In a study of 70 patients with chronic opioid use, the effect of buprenorphine on sleep disordered breathing was measured polysomnographically [
72]. Patients in this study tended to be young (mean age of 31.8) and non-obese (mean body mass index 24.9 ± 5.9). However, treatment with buprenorphine was associated with mild to severe sleep-disordered breathing in this population, with a substantial rate of associated hypoxemia [
72].
Although information on the effect of other medications on sleep in chronic opiate users is limited, Srisurapanont and Jarusuraisin [
184] explored the effect of amitriptyline (57.7 ± 12/night) versus lorazepam (2.1 ± 0.5/night) to treat insomnia in 27 patients with opioid withdrawal in a randomized double-blind study [
184]. The Sleep Evaluation Questionnaire and three insomnia items of the Hamilton Depression Rating Scale were used to assess sleep.

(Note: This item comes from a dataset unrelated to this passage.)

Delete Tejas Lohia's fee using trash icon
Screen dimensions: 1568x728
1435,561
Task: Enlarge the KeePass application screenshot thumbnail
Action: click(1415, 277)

All aspects of sleep (including ease of getting to sleep, perceived quality of sleep, integrity of early morning behavior following wakefulness and Hamilton Depression Rating Scale insomnia items), except for ease of awakening from sleep, were not significantly different in the two treatment groups. These findings suggest that apart from the hangover effect, amitriptyline is as effective as lorazepam in the treatment of opioid-withdrawal insomnia.